On any other Friday evening, it would have been an unremarkable choice. Though not a critical success in its own time, the 1957 film, written by Budd Schulberg and directed by Elia Kazan, has since been heralded as a masterpiece, praised by François Truffaut and preserved by the National Film Registry. The movie tells the story of Larry “Lonesome” Rhodes (Andy Griffith), a charismatic, populist entertainer with a dark side, who uses the new medium of television to rise to the pinnacle of American power. TCM swore it had chosen the airdate simply to mark the birthday of Patricia Neal, who co-starred in the film. The fact that it was also Donald Trump’s Inauguration Day had nothing to do with it.
The network would hardly have been the first to make the connection between Rhodes and Trump. Cinephiles and politicos alike saw Trump’s political career foretold in Schulberg and Kazan’s fable. Just a few months after Trump entered the race, the conservative writer Cal Thomas devoted an entire syndicated column to the resemblance between Griffith’s demagogue and candidate Trump.

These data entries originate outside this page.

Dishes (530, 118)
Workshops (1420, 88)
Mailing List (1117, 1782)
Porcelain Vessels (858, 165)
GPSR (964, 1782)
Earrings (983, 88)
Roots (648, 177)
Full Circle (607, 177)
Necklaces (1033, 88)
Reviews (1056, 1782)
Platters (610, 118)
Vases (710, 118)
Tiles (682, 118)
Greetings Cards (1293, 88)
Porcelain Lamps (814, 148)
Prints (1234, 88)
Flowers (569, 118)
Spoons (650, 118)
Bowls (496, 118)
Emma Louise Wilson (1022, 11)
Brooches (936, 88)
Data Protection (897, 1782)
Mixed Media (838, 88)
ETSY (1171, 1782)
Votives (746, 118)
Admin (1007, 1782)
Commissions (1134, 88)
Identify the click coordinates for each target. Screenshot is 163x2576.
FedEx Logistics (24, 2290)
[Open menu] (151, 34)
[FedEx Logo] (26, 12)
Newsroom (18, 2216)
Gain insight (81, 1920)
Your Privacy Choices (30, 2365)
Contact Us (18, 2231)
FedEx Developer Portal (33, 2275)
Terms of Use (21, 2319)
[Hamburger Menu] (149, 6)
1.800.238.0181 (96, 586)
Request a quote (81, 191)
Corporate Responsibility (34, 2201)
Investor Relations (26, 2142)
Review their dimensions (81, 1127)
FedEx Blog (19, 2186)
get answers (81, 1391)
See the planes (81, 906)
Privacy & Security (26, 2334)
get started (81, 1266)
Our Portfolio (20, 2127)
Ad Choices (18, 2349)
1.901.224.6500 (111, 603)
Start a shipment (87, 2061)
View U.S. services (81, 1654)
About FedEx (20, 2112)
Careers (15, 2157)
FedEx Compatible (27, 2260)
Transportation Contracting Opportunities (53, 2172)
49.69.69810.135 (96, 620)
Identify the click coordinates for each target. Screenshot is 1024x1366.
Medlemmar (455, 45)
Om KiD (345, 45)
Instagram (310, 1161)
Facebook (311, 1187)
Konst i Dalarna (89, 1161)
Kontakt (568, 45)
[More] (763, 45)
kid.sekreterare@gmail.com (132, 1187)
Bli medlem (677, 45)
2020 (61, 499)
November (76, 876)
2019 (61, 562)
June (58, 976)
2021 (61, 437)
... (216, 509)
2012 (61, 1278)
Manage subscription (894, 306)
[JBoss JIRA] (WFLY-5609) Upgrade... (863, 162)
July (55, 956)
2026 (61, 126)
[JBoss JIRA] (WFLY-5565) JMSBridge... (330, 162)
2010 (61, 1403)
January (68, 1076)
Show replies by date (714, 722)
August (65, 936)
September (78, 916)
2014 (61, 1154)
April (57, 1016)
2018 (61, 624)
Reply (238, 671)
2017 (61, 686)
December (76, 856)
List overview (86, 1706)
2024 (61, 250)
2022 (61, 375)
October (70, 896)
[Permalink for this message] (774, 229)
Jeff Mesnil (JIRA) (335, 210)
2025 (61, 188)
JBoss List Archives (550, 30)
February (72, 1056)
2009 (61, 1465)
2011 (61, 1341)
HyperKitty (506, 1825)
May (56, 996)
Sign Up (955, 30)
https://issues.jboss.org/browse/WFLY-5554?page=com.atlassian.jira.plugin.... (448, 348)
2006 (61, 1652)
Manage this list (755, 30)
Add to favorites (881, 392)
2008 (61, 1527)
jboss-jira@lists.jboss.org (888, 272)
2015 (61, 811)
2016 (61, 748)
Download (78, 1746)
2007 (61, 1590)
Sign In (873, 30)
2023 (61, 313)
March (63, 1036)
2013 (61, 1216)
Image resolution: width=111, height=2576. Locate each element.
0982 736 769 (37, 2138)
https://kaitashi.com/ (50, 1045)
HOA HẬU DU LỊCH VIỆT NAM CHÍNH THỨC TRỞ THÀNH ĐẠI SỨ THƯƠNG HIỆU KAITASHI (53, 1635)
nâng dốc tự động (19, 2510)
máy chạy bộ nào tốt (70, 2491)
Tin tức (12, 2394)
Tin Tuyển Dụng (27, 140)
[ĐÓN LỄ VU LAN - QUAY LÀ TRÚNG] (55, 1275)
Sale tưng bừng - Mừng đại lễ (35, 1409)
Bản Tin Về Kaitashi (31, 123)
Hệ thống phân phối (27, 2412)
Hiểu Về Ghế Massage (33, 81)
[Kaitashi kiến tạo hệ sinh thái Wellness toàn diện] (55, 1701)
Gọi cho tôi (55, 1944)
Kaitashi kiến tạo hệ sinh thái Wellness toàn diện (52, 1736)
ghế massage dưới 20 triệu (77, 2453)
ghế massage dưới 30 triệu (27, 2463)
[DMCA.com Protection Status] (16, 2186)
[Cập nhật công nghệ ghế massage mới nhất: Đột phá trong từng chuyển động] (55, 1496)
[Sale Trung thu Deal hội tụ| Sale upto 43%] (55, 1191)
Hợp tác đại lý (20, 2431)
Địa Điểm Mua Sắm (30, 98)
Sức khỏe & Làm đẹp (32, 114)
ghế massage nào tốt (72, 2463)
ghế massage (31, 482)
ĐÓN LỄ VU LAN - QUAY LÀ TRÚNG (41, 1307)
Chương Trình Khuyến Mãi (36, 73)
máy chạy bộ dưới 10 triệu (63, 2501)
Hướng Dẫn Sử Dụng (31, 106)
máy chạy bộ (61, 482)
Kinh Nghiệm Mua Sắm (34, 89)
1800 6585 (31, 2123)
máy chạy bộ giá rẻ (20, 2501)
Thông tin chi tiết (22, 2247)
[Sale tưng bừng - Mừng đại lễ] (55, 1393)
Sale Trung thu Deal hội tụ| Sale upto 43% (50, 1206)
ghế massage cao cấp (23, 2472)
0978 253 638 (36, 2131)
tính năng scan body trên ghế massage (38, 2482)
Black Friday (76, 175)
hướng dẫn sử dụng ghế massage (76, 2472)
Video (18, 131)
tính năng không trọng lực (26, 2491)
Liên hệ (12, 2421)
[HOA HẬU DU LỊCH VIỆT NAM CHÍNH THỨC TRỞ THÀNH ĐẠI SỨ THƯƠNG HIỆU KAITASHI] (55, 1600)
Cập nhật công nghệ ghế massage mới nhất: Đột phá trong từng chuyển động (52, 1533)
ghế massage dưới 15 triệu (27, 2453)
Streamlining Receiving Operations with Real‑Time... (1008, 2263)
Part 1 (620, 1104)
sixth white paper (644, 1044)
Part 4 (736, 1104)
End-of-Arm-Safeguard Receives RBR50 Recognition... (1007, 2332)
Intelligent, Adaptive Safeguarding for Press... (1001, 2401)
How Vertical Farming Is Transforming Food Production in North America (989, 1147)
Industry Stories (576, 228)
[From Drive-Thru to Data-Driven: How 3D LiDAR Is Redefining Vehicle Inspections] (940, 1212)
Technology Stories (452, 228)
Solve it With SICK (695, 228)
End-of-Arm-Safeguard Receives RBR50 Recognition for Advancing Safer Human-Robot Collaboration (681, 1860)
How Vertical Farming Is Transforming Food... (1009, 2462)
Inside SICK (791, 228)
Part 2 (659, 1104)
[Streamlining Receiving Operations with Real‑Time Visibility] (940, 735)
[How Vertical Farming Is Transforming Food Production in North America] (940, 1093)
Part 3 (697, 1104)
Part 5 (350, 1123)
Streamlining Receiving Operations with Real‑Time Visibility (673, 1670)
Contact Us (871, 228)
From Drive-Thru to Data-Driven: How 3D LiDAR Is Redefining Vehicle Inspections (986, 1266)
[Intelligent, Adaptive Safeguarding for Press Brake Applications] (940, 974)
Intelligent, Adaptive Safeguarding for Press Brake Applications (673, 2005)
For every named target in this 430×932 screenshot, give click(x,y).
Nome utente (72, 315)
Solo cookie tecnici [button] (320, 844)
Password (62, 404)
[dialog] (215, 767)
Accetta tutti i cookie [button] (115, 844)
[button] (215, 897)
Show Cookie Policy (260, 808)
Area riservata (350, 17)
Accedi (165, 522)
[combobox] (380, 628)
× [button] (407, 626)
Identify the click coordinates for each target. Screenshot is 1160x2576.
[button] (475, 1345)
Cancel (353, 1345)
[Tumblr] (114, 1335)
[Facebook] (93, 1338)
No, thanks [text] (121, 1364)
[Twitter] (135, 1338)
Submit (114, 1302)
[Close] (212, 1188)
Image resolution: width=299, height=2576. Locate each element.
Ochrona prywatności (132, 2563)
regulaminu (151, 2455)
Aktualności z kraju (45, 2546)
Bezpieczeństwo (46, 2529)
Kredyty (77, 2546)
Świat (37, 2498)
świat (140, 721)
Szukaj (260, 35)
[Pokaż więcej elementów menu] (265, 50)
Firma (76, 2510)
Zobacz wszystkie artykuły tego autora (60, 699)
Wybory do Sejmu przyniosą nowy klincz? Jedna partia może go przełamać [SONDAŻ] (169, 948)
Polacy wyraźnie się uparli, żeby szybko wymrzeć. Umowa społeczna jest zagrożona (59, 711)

There’s no denying that A Face in the Crowd captures aspects of Trump’s character—Rhodes’s vulgarity, his volatile mixture of ego and insecurity, and his instinctive mastery of mass media are all eerily familiar. Yet the similarities go only so far. Like Trump’s, Rhodes’s populism is a means to an end, but at least he comes by it more credibly, having walked the dusty byways of northeastern Arkansas and spent long nights in its drunk tanks.
Schulberg and Kazan’s real achievement wasn’t anticipating Trump. It was appreciating, at the dawn of the television era, how susceptible the American public would be to his pitch. As Trump’s first term comes to a close, A Face in the Crowd is worth revisiting—less for what it reveals about the president than for what it says about the rest of us.